§ **EXCERPT TO READ**:
::::::::

Separating Photospheric and Starspot Magnetic Fields in Pre-main-sequence Stars Using IGRINS Spectroscopy

Magnetic fields in pre-main-sequence (PMS) stars regulate angular momentum evolution, drive magnetic activity, and modify stellar structure, yet their surface distributions remain poorly constrained. Traditional single-component Zeeman broadening analyses typically yield mean field strengths of 2–4 kG, sometimes exceeding the photospheric equipartition limit, and assume complete magnetic coverage. These assumptions conflict with evidence that strong fields are concentrated in cool starspots. Here, we present the first systematic separation of photospheric and starspot magnetic field strengths in PMS stars, using high-resolution (R ≈ 45,000) H- and K-band spectra from the Raw and Reduced IGRINS Archive. By modeling temperature and magnetic field strength simultaneously for a vetted sample of 33 classes II–III young stellar objects, we find median photospheric field strengths of 1.2 kG and median spot field strengths over 2 times stronger at 2.56 kG, resolving the apparent superequipartition tension and removing the need for a unity magnetic filling factor. Our results show that PMS surfaces are permeated by concentrated, kilogauss-strength spot fields covering 27%–83% of the visible hemisphere. This two-component framework offers a physically motivated means to reconcile spectroscopic and imaging-based magnetic diagnostics and enables large-scale magnetic population studies across young clusters and star-forming regions.

::::::::

Dataset excerpts
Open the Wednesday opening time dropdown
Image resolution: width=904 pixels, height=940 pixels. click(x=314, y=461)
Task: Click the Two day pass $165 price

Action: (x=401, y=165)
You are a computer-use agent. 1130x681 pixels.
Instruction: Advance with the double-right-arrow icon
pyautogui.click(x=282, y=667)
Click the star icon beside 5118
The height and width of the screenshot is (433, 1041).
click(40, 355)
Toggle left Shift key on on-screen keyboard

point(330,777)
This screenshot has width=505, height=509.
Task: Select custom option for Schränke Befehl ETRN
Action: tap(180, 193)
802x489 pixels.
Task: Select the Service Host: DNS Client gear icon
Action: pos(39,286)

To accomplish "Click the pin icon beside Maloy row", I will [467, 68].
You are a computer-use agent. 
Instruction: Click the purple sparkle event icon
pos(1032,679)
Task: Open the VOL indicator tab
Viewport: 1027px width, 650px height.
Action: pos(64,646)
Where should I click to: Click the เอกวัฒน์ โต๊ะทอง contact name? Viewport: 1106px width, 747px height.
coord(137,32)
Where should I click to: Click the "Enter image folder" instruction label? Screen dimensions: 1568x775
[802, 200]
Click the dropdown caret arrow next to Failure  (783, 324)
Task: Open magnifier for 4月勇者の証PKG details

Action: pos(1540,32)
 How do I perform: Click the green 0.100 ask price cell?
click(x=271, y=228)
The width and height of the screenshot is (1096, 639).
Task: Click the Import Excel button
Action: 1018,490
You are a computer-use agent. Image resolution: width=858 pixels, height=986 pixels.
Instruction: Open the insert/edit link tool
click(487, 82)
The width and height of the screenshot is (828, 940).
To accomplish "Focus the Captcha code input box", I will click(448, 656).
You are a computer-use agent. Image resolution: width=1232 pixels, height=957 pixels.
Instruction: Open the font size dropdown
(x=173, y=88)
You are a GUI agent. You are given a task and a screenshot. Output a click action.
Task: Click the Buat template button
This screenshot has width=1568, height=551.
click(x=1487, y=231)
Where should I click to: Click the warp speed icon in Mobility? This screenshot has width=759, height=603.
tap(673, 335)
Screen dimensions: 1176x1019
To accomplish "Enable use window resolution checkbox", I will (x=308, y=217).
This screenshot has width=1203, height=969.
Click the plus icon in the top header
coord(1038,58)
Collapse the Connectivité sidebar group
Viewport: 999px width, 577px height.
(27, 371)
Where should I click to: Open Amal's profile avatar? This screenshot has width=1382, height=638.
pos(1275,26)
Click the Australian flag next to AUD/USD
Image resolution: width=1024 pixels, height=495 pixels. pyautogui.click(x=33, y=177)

::::::::

Give back the full abstract on magnetic fields in pre-main-sequence stars, word for word and unchanged, including its title.

Separating Photospheric and Starspot Magnetic Fields in Pre-main-sequence Stars Using IGRINS Spectroscopy

Magnetic fields in pre-main-sequence (PMS) stars regulate angular momentum evolution, drive magnetic activity, and modify stellar structure, yet their surface distributions remain poorly constrained. Traditional single-component Zeeman broadening analyses typically yield mean field strengths of 2–4 kG, sometimes exceeding the photospheric equipartition limit, and assume complete magnetic coverage. These assumptions conflict with evidence that strong fields are concentrated in cool starspots. Here, we present the first systematic separation of photospheric and starspot magnetic field strengths in PMS stars, using high-resolution (R ≈ 45,000) H- and K-band spectra from the Raw and Reduced IGRINS Archive. By modeling temperature and magnetic field strength simultaneously for a vetted sample of 33 classes II–III young stellar objects, we find median photospheric field strengths of 1.2 kG and median spot field strengths over 2 times stronger at 2.56 kG, resolving the apparent superequipartition tension and removing the need for a unity magnetic filling factor. Our results show that PMS surfaces are permeated by concentrated, kilogauss-strength spot fields covering 27%–83% of the visible hemisphere. This two-component framework offers a physically motivated means to reconcile spectroscopic and imaging-based magnetic diagnostics and enables large-scale magnetic population studies across young clusters and star-forming regions.